Cache Avalanche

Problem Description
The third classic problem is cache avalanches. During system operation, cache avalanche is a very serious problem. Cache avalanche refers to the situation where some cache nodes are unavailable, resulting in the unavailability of the entire cache system and even the service system. Cache avalanche is divided into two cases according to whether the cache is rehash (that is, whether it drifts):
1. The cache does not support the system avalanche caused by rehash is unavailable

2. The cache avalanche caused by cache support rehash is unavailable

Cause Analysis
In the above two cases, the avalanche generated when the cache does not perform rehash is generally due to the unavailability of many cache nodes, the request penetration causes the DB to be overloaded and unavailable, and finally the entire system avalanche is unavailable. The avalanche generated when the cache supports rehash is mostly related to the traffic peak. The traffic peak arrives, causing some cache nodes to overload and crash, and then spread to other cache nodes due to rehash, and finally the entire cache system is abnormal.

The first case is easier to understand. The cache nodes do not support rehash. When many cache nodes are unavailable, a large number of cache accesses will fail. According to the cache read-write model, these requests will further access the DB, and the DB can carry far more access than The cache is much smaller and the request volume is too large, which can easily cause DB overload, a large number of slow queries, and eventually block or even crash, resulting in service exceptions.

What about the second case? This is because in the cache distribution design, many students will choose the consistent Hash distribution method. At the same time, when some nodes are abnormal, the rehash strategy is adopted, that is, the abnormal node requests are evenly distributed to other cache nodes. In general, the consistent hash distribution + rehash strategy can work well, but when a large traffic peak is approaching, if the large traffic keys are concentrated, just in a certain 1 to 2 cache nodes, it is easy to The memory and network card of these cache nodes are overloaded, and the cache nodes crash abnormally. Then these abnormal nodes go offline. These high-traffic key requests are rehashed to other cache nodes, which in turn causes other cache nodes to be overloaded and crashed. The cache exception continues to spread, and eventually As a result, the entire cache system is abnormal and cannot provide external services.

Business scene
The business scenario of caching avalanche is not uncommon, and systems such as Weibo and Twitter have encountered many times in the first few years of operation. For example, at the beginning of Weibo, many business caches adopted the consistent Hash+rehash strategy. When sudden flood traffic came, some cache nodes were overloaded and crashed or even crashed, and then the requests of these abnormal nodes were transferred to other cache nodes, which in turn caused other cache nodes. The overload is abnormal, and eventually the entire cache pool is overloaded. In addition, the power failure of the rack caused multiple nodes of the business cache to go down, and a large number of requests were directly sent to the DB, which also caused the DB to be overloaded and blocked, and the entire system was abnormal. Finally, after the cache machine is powered on, the DB is restarted, and the data is gradually heated before the system gradually returns to normal.

solution
To prevent cache avalanches, here are 3 solutions.

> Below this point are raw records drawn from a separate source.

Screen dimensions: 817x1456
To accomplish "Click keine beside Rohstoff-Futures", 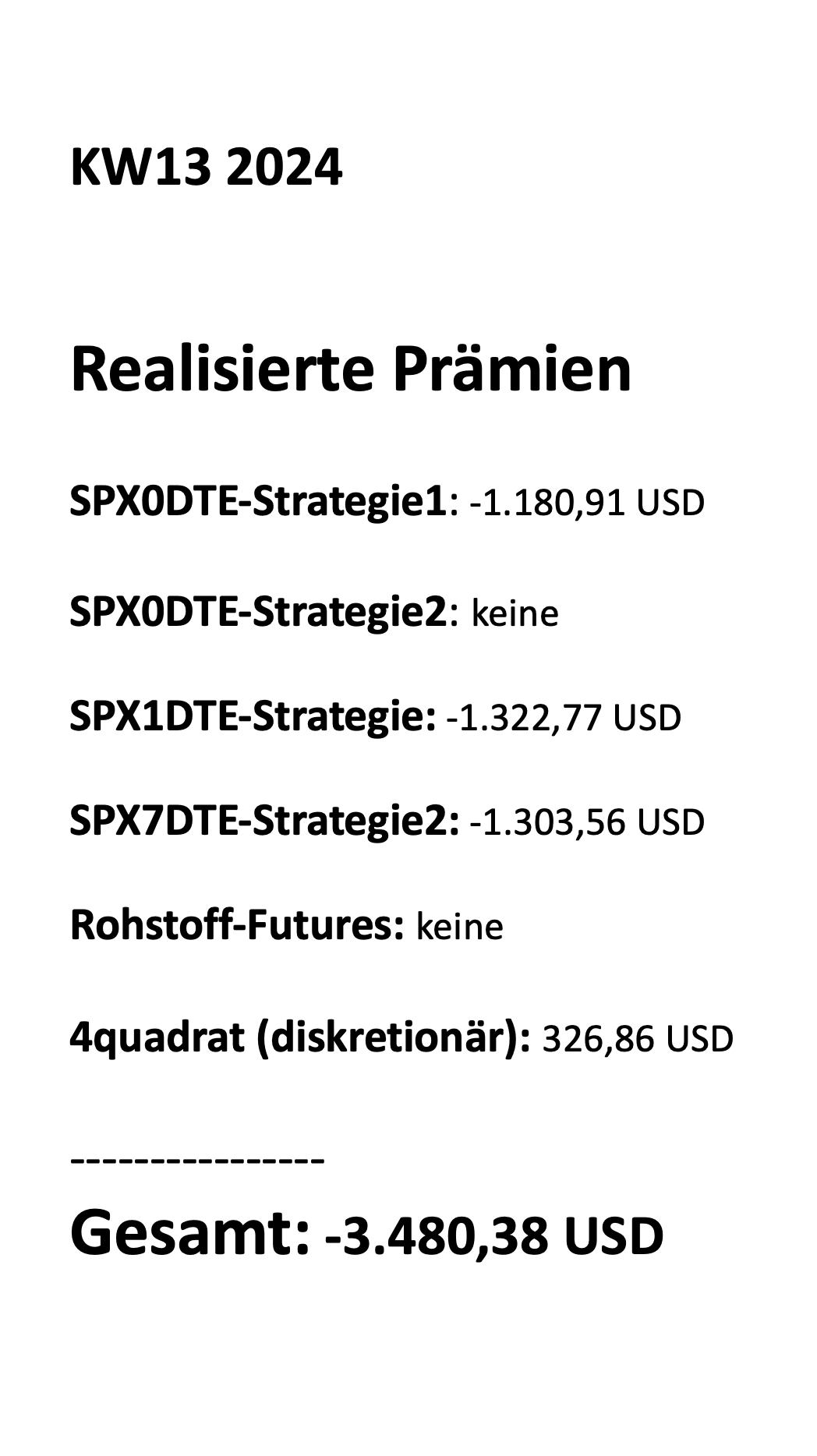I will pos(460,928).
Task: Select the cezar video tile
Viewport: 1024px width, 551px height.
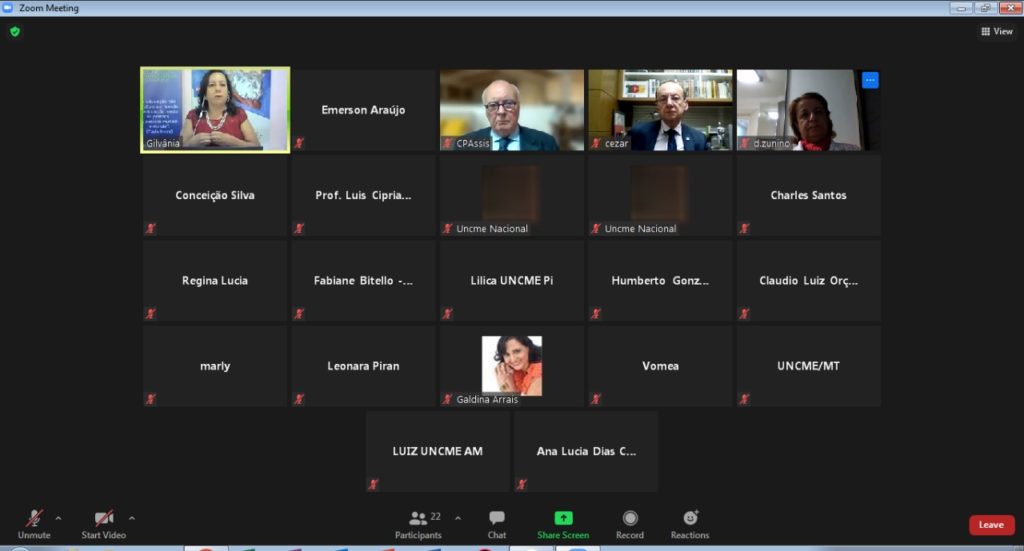Action: (x=660, y=110)
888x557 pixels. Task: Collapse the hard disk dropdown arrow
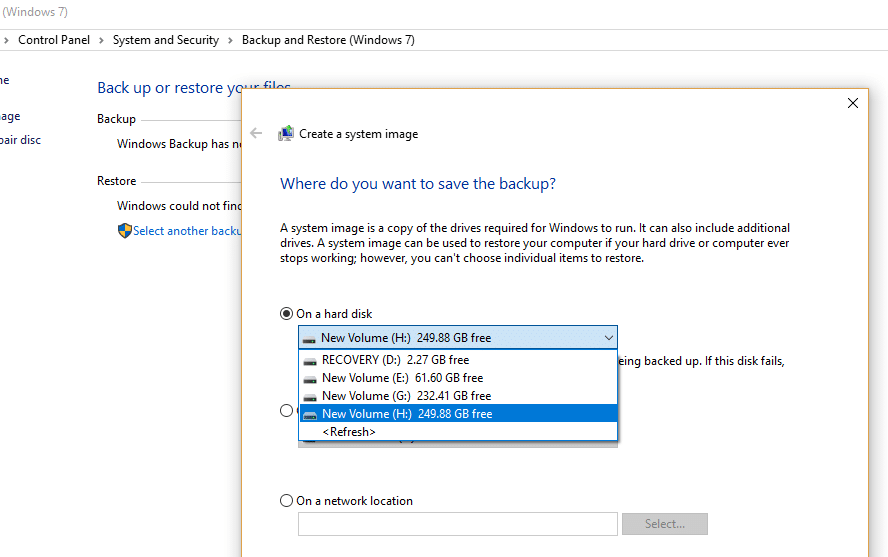point(608,338)
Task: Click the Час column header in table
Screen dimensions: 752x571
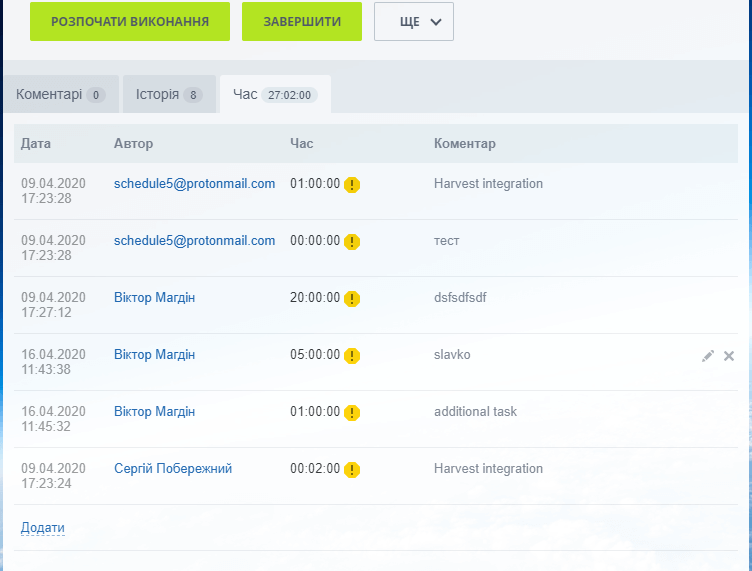Action: [x=301, y=143]
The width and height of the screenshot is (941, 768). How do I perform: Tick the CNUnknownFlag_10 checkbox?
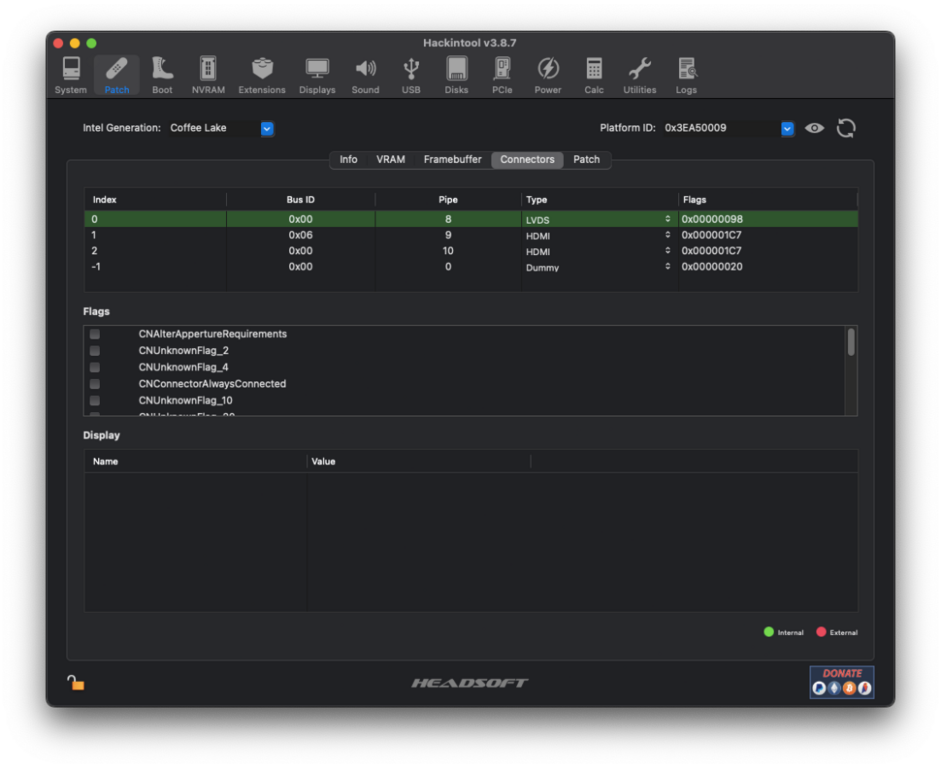click(95, 400)
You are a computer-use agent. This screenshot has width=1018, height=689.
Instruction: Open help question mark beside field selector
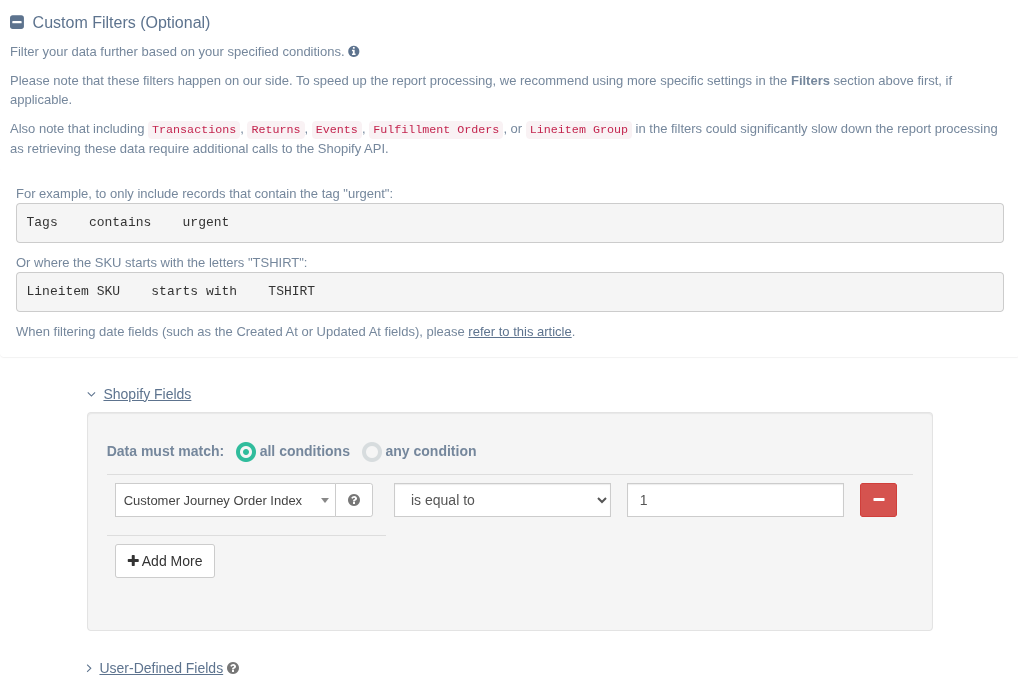pos(354,500)
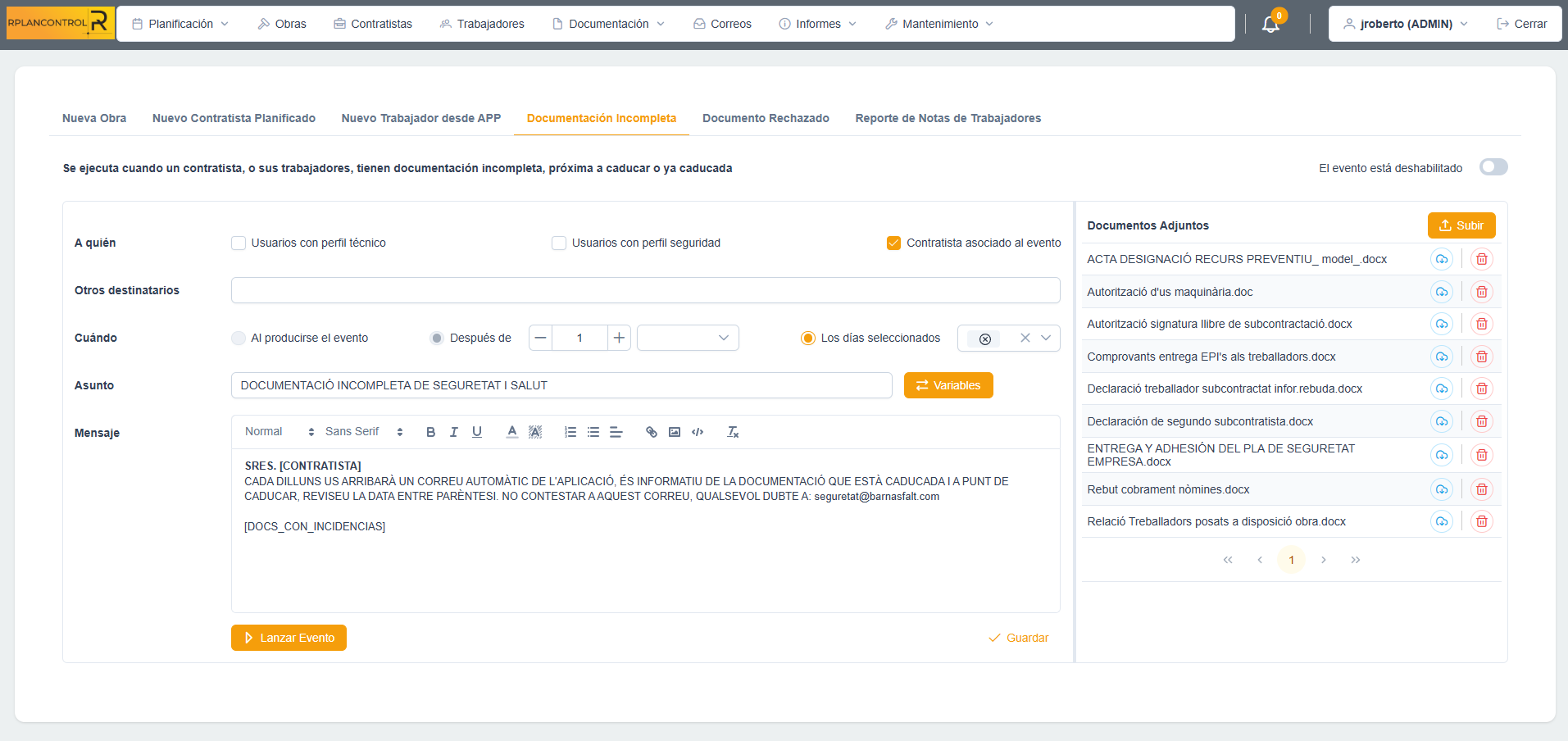Uncheck Contratista asociado al evento

pos(893,243)
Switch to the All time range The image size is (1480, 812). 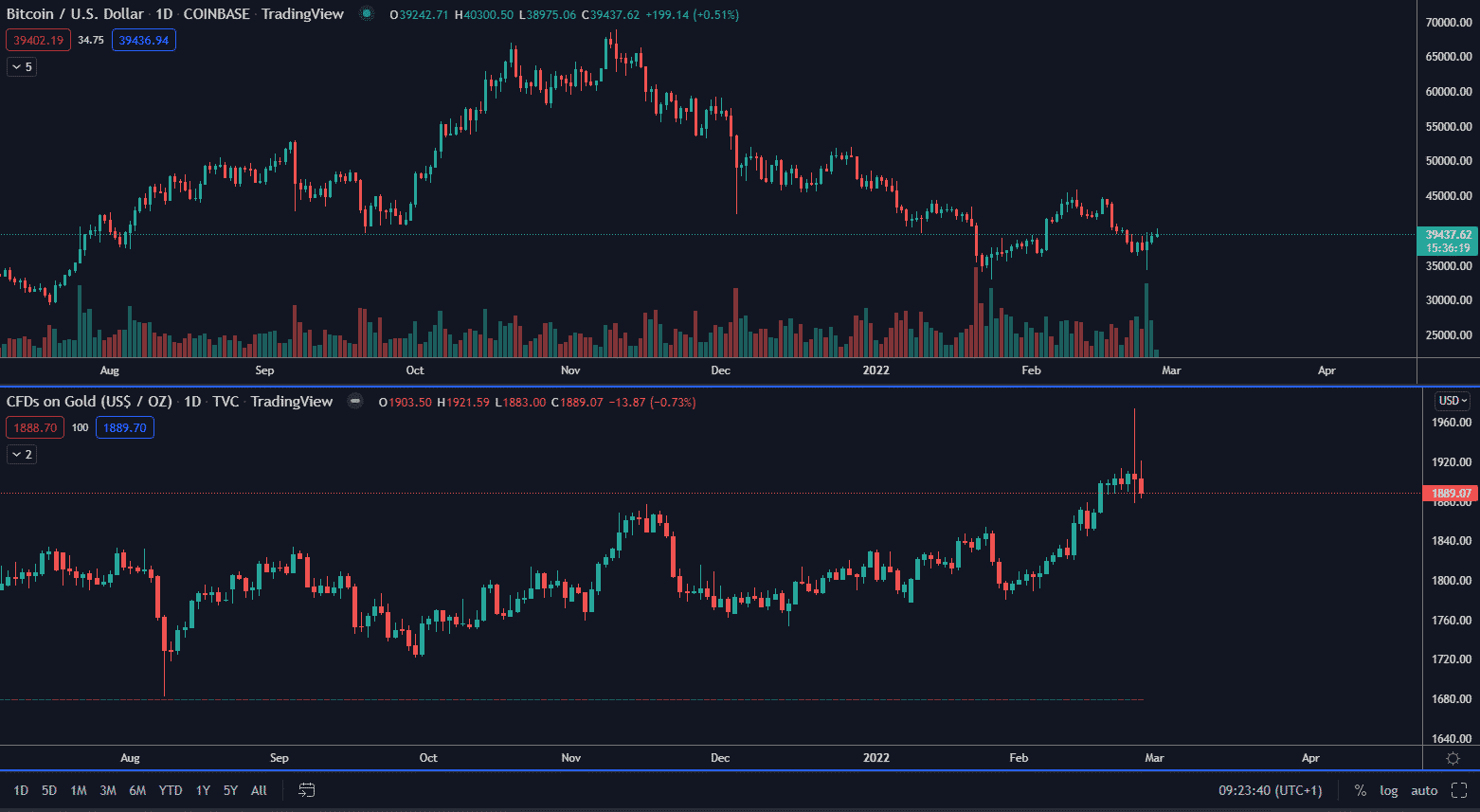259,790
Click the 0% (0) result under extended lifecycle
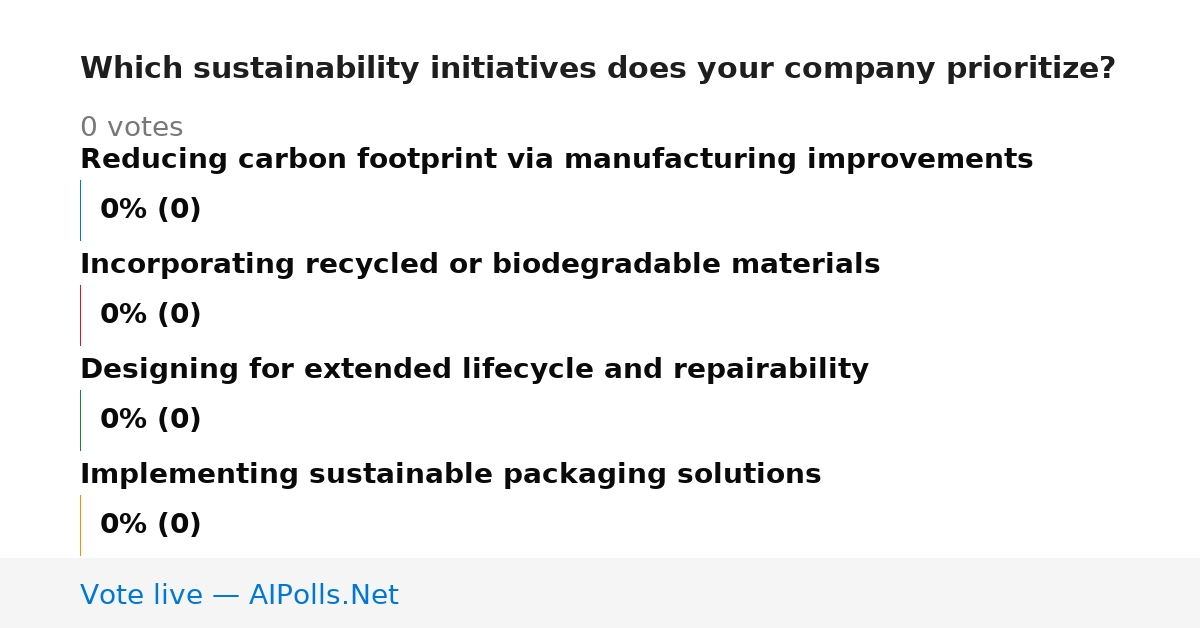Image resolution: width=1200 pixels, height=628 pixels. click(x=150, y=420)
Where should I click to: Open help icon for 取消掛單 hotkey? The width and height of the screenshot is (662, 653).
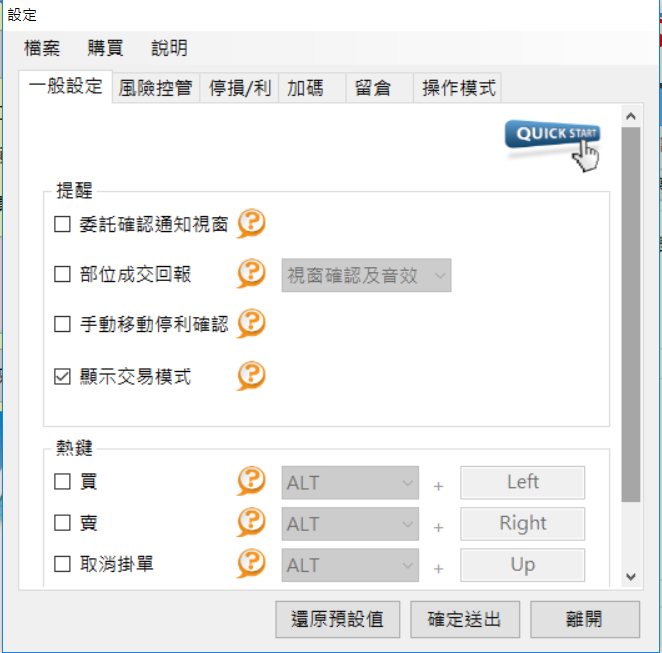[x=251, y=563]
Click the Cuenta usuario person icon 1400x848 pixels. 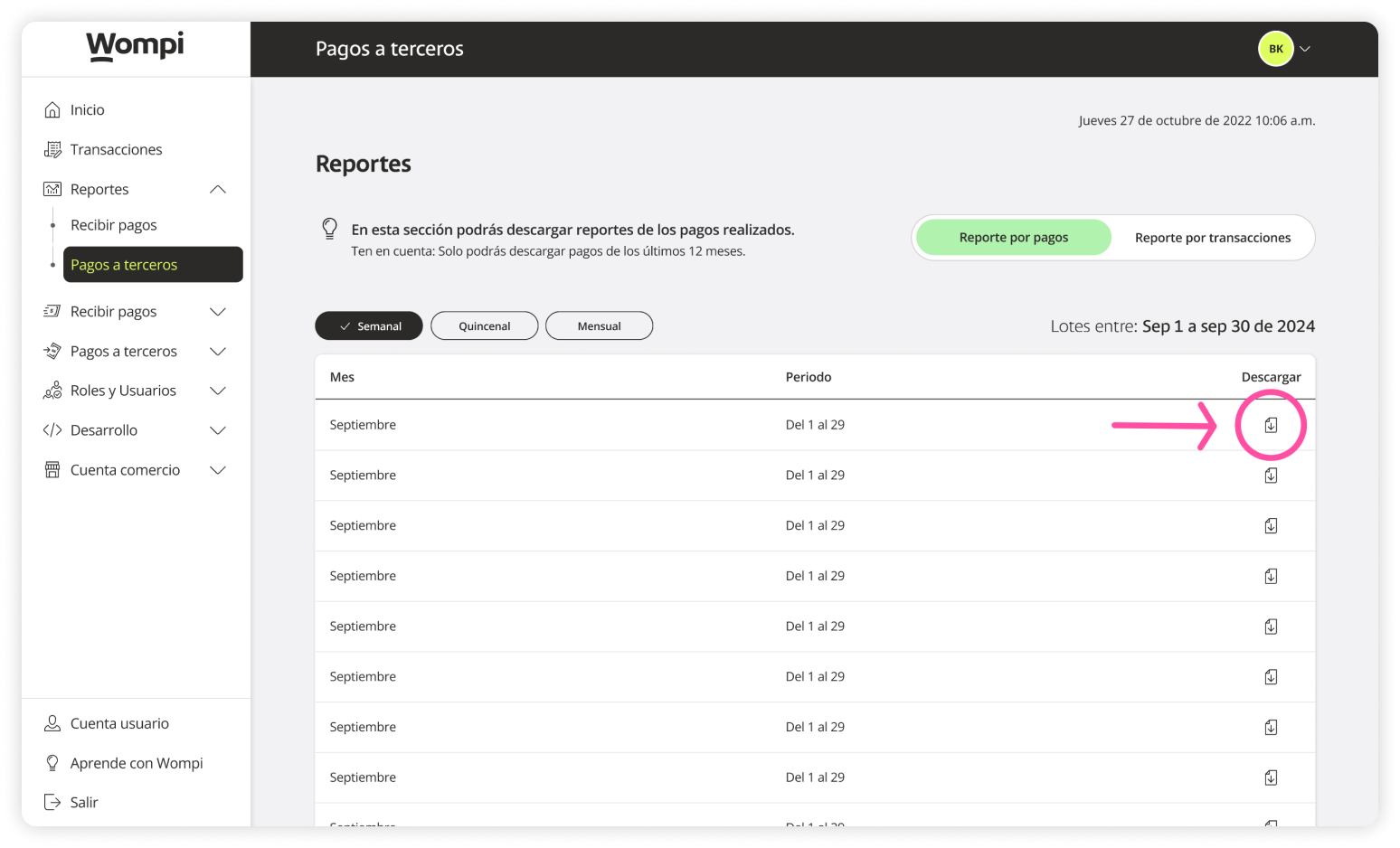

Option 1: Add read and write switches to the access to the business DB. When it is found that the DB request becomes slow or blocked, and the slow request exceeds the threshold, the read switch will be turned off, and some or all requests to read the DB will failfast and return immediately, waiting for the DB to recover Then turn on the read switch, as shown in the figure below.

Option 2: Add multiple copies to the cache. After the cache is abnormal or the request is missed, other cache copies are read, and multiple cache copies are deployed in different racks as much as possible, so as to ensure that the cache system will normally provide services to the outside world under any circumstances. .

The third solution is to monitor the cache system in real time. When the slow ratio of the requested access exceeds the threshold, it will alarm in time, and restore it in time through machine replacement and service replacement; it can also automatically close abnormal interfaces, Stop edge services and stop some non-core functional measures to ensure the normal operation of core functions in extreme scenarios.